Exercise 3: Multiply

You decide that you want to implement multiply using repeated addition (ex: you want to multiply 5*3, so you could perform 5*3 = 5 + 5 + 5). Since we will be using the output of a cycle in the next cycle (i.e. use some sort of feedback) in this repeated-adder-multiplier, we will need to use a register and will only perform one addition per cycle. Since this multiply circuit will be within our ALU we need to output not only the product of the two numbers, but a signal specifying whether or not the CPU needs to stall while we finish computing the product of the two numbers.

Open MultRepeatedAdder.circ and take a look at the mult circuit. The inputs A and B are expected to be multiplied via repeated addition and their product should be placed in the "Product" output pin. Before the product at the "Product" output pin displays the correct output, the pin "Stall" needs to be 1 so the ALU knows to stall its pipeline.

The approach we are going to take is the following:

To multiply A*B we will repeatedly add A, B # of times, (Ex: 3*4 = 3 + 3 + 3 + 3, we added +3 repeatedly four times)

When the RESET input is 1, we are going to setup our registers to begin performing the multiplication (this means zeroing counters, capturing the values of A and B into registers, etc.)

We will need a counter to know the number of times we have added A. Once this counter == B we are done.
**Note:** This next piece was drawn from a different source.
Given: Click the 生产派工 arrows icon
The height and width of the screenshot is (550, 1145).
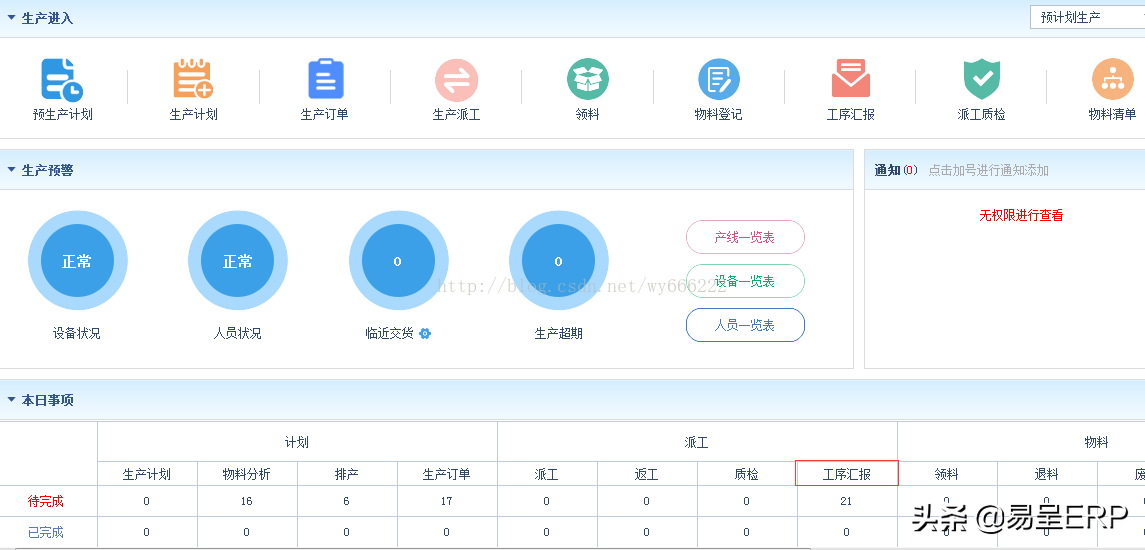Looking at the screenshot, I should pyautogui.click(x=456, y=79).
This counter will be implemented in the "CountUpTo" sub-circuit. This circuit has the number/limit that we want to count up to as an input and outputs a signal specifying whether or not we have reached that limit yet (note: the counter outputs just a boolean value, not the count itself).

In the mult circuit we will need to:

To correctly use this circuit to multiply you must set inputs A and B and have the clock ticking in the main circuit. Then poke the reset pin to 1 and leave it for a clock cycle (this should cause the counter to reset and inputs A and B to be saved into registers). Then poke the reset pin back to 0 and watch the output after each cycle be incremented by A.

TIPS: Take time to understand how a register's RESET and ENABLE pins function. When RESET is 1, the register will reset to 0. While the ENABLE input bit is explictly 0, the register will not change it's stored value even if the clock rises.


  • Show your TA your "Mult" and "Counter" subcircuits.